PEMANFAATAN TATA RUANG

MAHASISWA SIAP MENGEDUKASI MASYARAKAT TERKAIT PENGENDALIAN DAN PEMANFAATAN TATA RUANG


MATARAM-Dalam rangka mengedukasi warga Nusa Tenggara Barat (NTB) khususnya mahasiswa sebagai masyarakat akademisi yang memiliki peran penting untuk sebuah perubahan, Kementerian Agraria dan Tata Ruang (ATR), menggandeng Komunitas Penataan Ruang (Kopeka) untuk ikut mengendalikan pemanfaatan ruang.

Kegiatan dalam bentuk diskusi tersebut diadakan di Universitas Muhammadiyah Mataram (UMMAT) dan diikuti oleh Ikatan Ahli Perencanaan (IAP) NTB, Asosiasi Sekolah Perencanaan Indonesia (ASPI), Mahasiswa Universitas Nahdlatul Ulama (UNU) NTB, dan Mahasiswa Program Studi Perencanaan Wilayah dan Kota, Fakultas Teknik, UMMAT. (15/10).

Direktorat Jenderal Pengendalian Pemanfaatan dan Penguasaan Tanah, Kementerian ATR, Harris Simanjuntak mengatakan bahwa proses edukasi masyarakat terkait pemanfaatan tata ruang penting dan perlu dilakukan agar tidak terjadi konflik di kemudian hari.

“Kalau sejak awal masyarakat dilibatkan saat perencanaan pemanfaatan tata ruang, maka benturan dapat dihindari”, kata Kepala Sub Direktorat Pengendalian Pemanfaatan Ruang Wilayah IV tersebut.

Menurut Harris, selama ini yang banyak aktif dalam hal penataan ruang hanya dari pemerintah daerah, padahal masyarakat juga harus terlibat agar tidak terjadi bentrokan atau kesalapahaman ketika suatu kawasan akan dimanfaatkan untuk berbagai kepentingan.

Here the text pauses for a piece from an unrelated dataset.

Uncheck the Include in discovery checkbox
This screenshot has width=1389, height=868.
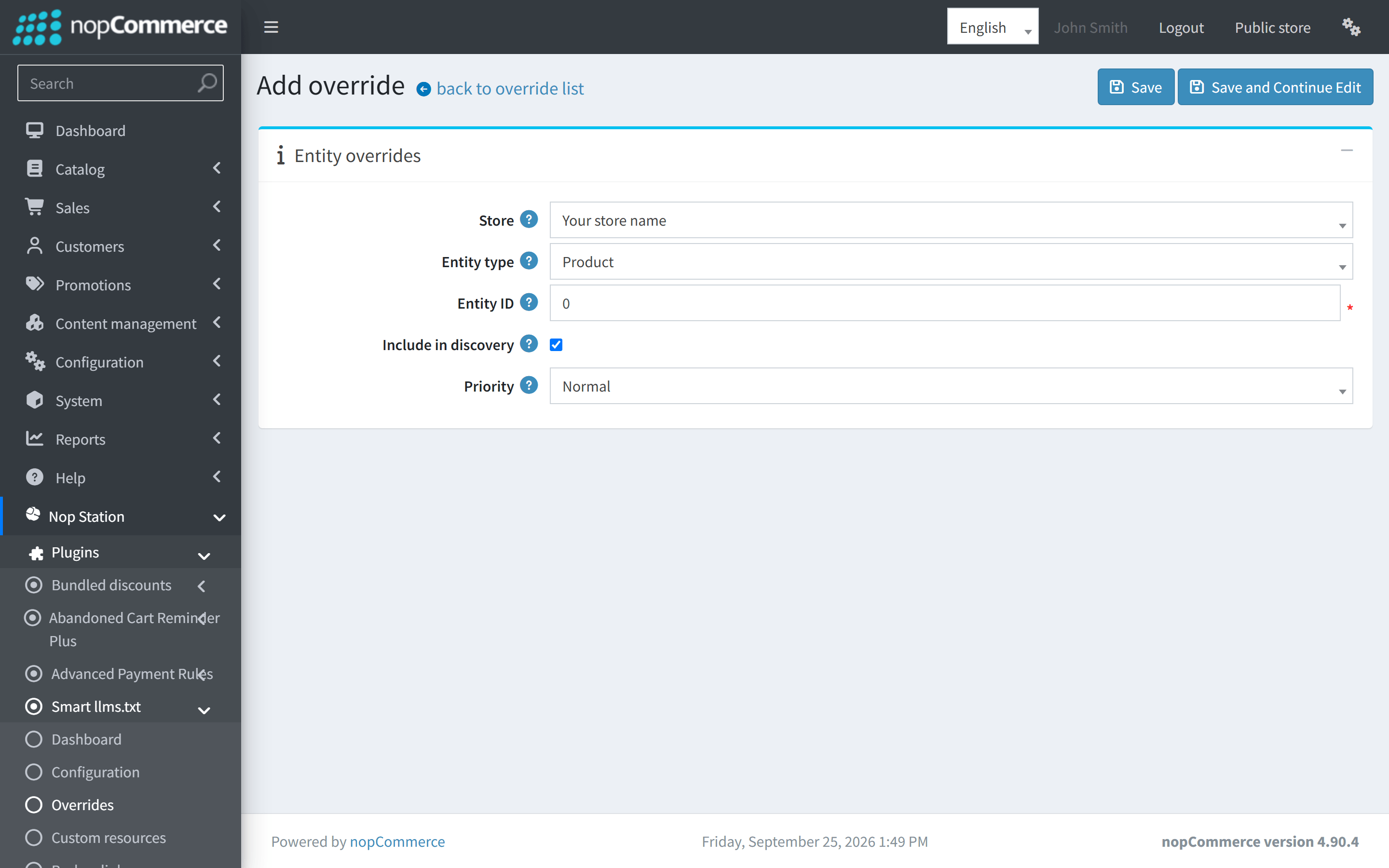[x=556, y=344]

Bentrokan biasa terjadi saat dimulainya pembangunan karena masyarakat tidak banyak mengetahui rencana dan kebermanfaatan kelanjutan terhadap pembangunan daerah tersebut.

Lebih lanjut, ia menjelaskan, pemerintah harus melibatkan masyarakat mulai dari perencanaan hingga pelaksanaan suatu pembangunan. Hal tersebut sejalan dengan amanat Undang-Undang tentang Tata Ruang, Peraturan Pemerintah (PP) Nomor 10 tahun 2015, dan Peraturan Pemerintah (PP) Nomor 68 tahun 2010 terkait Penataan Ruang.

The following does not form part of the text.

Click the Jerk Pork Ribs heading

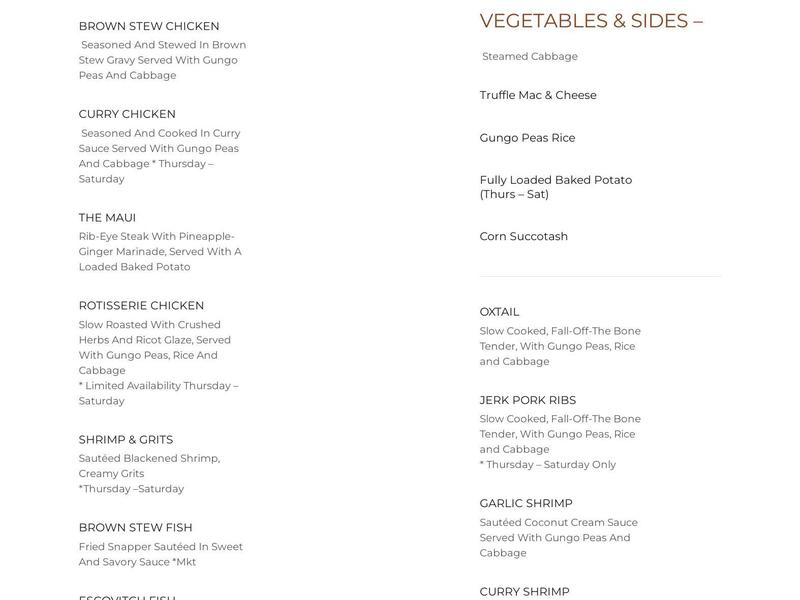click(x=528, y=400)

“Dalam regulasi tersebut ditegaskan pemerintah harus melibatkan masyarakat dalam pengendalian penataan ruang”, jelasnya.

Undang-Undang juga mengamanahi, lanjut Harris, untuk membentuk kelompok peduli tata ruang yang terdiri atas tiga kelompok, yaitu kelompok terdampak tata ruang, kelompok terdidik, dan kelompok keseharian yang bergelut langsung dengan tata ruang tersebut.

“Maka dari itu, kami mengajak mahasiswa agar bisa membina masyarakat terdampak. Sehingga bila komunitas dan kelompok bersatu maka akan ada mitra pemerintah sehingga suara mereka lebih didengar pemerintah sebagai bahan pertimbangan dan perimbangan,” ungkapnya.

Sementara itu, Kepala Program Studi  Perencanaan Wilayah dan Kota, Fakultas Teknik,  UMMAT, Fariz Primadi Hirsan mengatakan, kegiatan diskusi tentang pengendalian pemanfaatan tata ruang tersebut sangat bermanfaat, khusunya bagi mahasiswa.

Ia berharap nantinya mahasiswa akan bisa memberikan informasi yang berkualitas kepada masyarakat. Apalagi mereka sebagai representasi masyarakat terdidik, sebagai pelopor perubahan untuk masa depan yang gemilang.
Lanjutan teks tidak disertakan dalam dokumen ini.